Records drawn from a dataset:
▼
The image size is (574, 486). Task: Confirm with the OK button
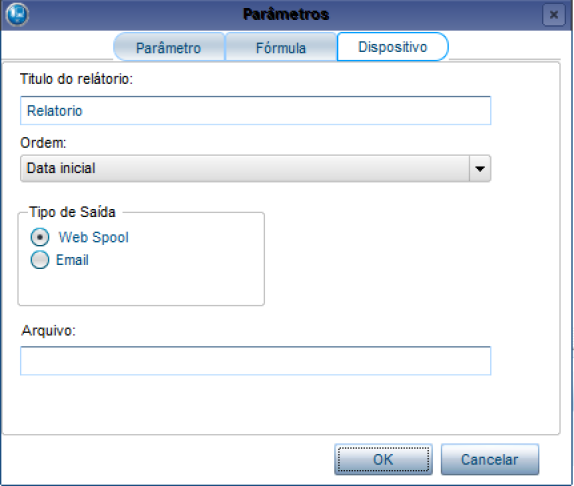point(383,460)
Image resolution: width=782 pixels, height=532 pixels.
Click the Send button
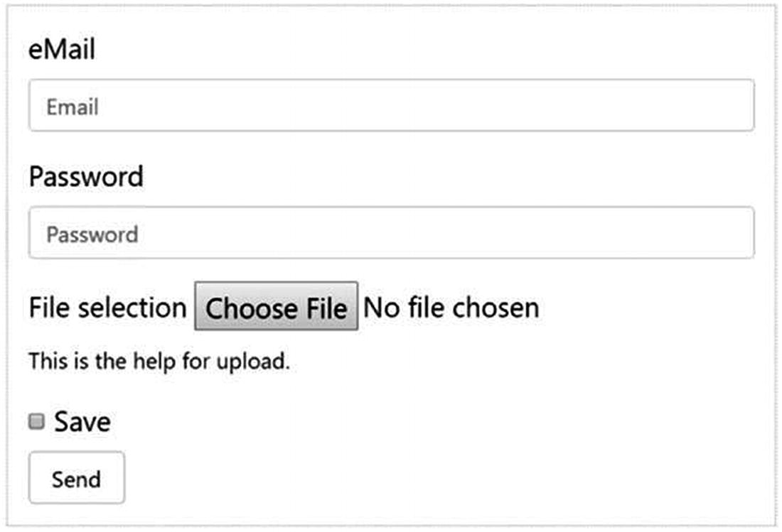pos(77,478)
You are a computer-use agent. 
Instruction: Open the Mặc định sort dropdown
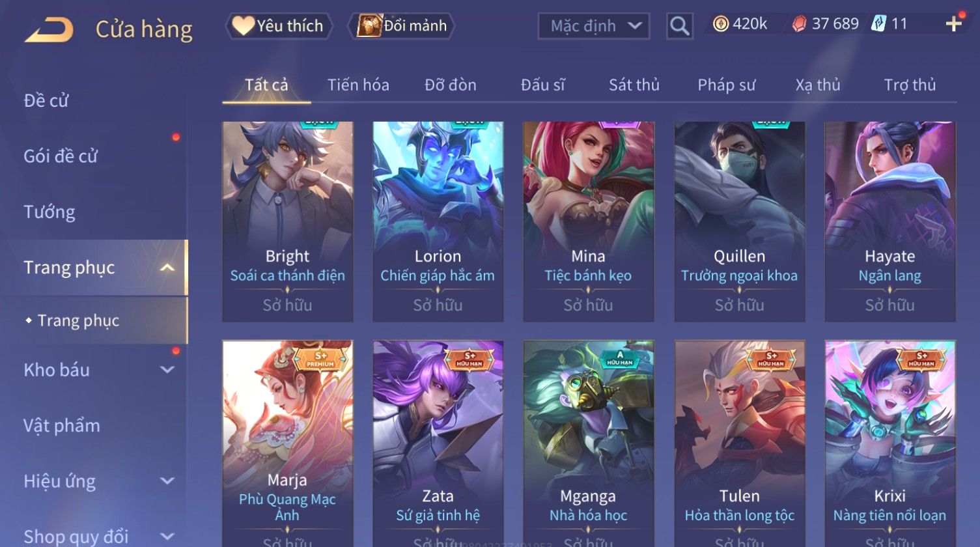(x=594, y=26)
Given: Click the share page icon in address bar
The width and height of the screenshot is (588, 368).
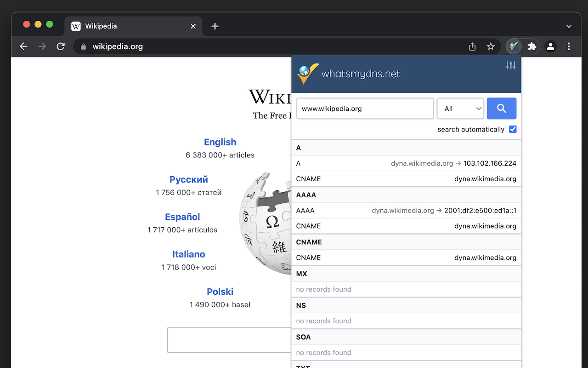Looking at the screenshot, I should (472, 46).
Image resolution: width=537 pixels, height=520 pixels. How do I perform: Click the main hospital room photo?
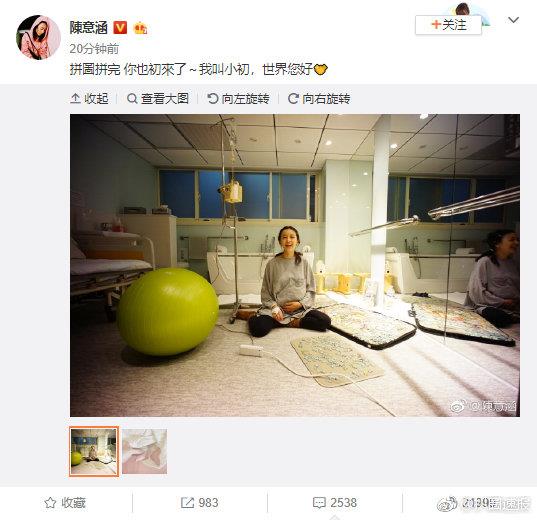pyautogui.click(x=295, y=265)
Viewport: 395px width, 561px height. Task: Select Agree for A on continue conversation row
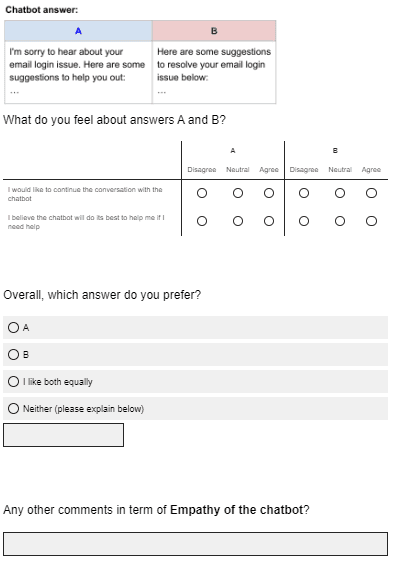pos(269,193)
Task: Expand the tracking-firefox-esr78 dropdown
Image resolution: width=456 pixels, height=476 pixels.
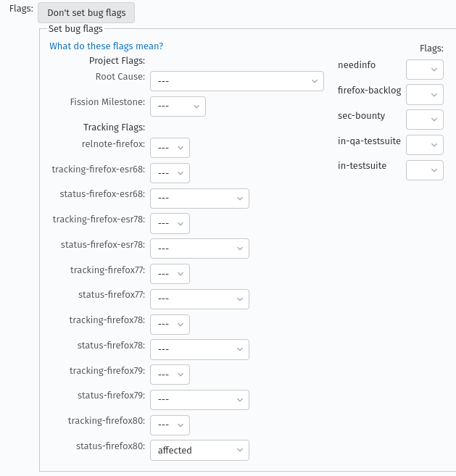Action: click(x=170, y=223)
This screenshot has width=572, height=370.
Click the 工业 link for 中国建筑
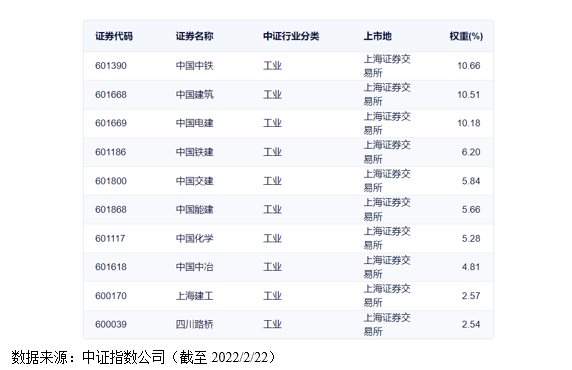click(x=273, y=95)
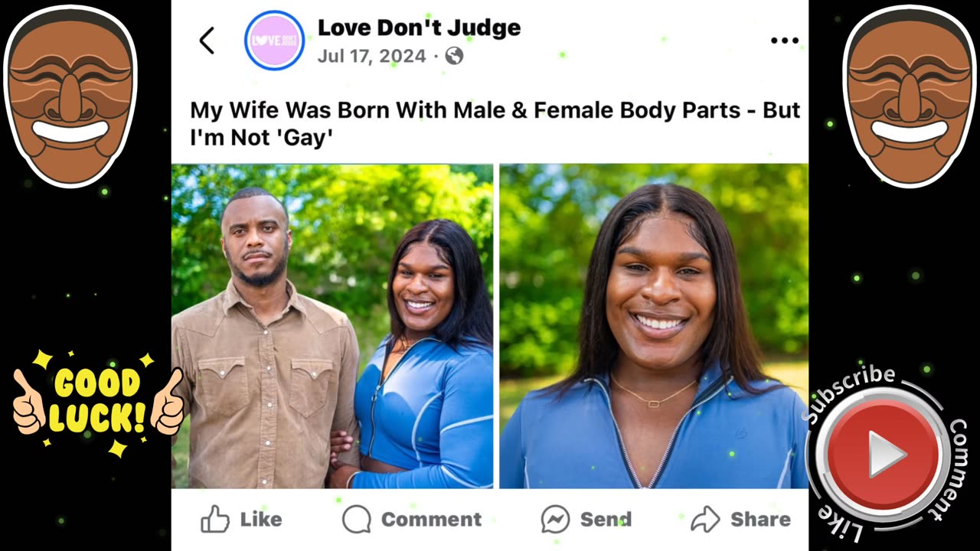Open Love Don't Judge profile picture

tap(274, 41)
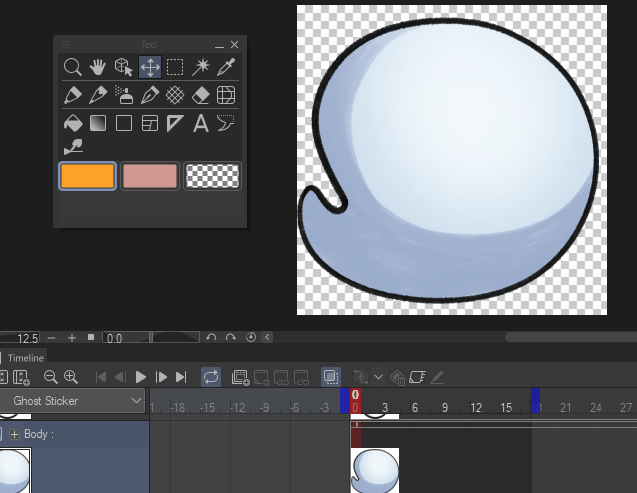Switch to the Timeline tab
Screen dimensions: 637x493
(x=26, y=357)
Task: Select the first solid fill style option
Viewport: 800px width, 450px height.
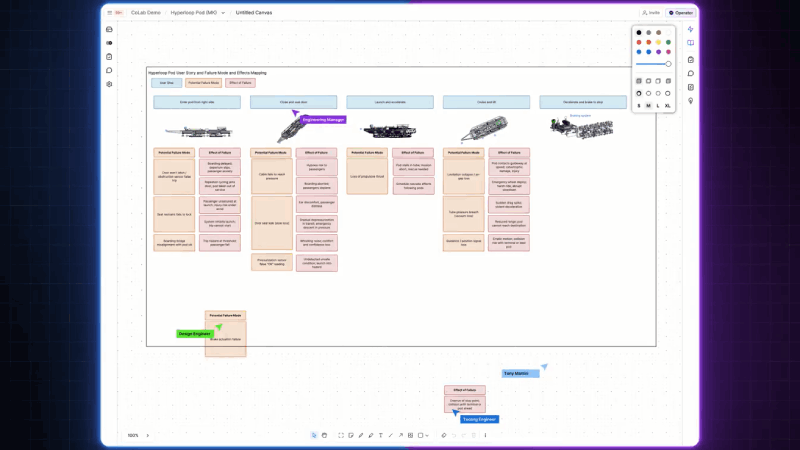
▲
● EXERCISE AIM:
All that belongs in the answer is the lines from the line with "You are a computer-use agent." through the closing line of the entries, inclusive, transcribed exactly and free of pictures.

● WRITTEN SOLUTION:
You are a computer-use agent. 
Instruction: Open the Mặc định sort dropdown
(x=594, y=26)
Given: Click the share page icon in address bar
The width and height of the screenshot is (588, 368).
Looking at the screenshot, I should (472, 46).
Image resolution: width=537 pixels, height=520 pixels. How do I perform: Click the main hospital room photo?
pyautogui.click(x=295, y=265)
Viewport: 395px width, 561px height. Task: Select Agree for A on continue conversation row
pos(269,193)
Task: Expand the tracking-firefox-esr78 dropdown
Image resolution: width=456 pixels, height=476 pixels.
Action: click(x=170, y=223)
This screenshot has width=572, height=370.
Click the 工业 link for 中国建筑
click(x=273, y=95)
Open Love Don't Judge profile picture

tap(274, 41)
Switch to the Timeline tab
Screen dimensions: 637x493
(x=26, y=357)
Task: Select the first solid fill style option
Viewport: 800px width, 450px height.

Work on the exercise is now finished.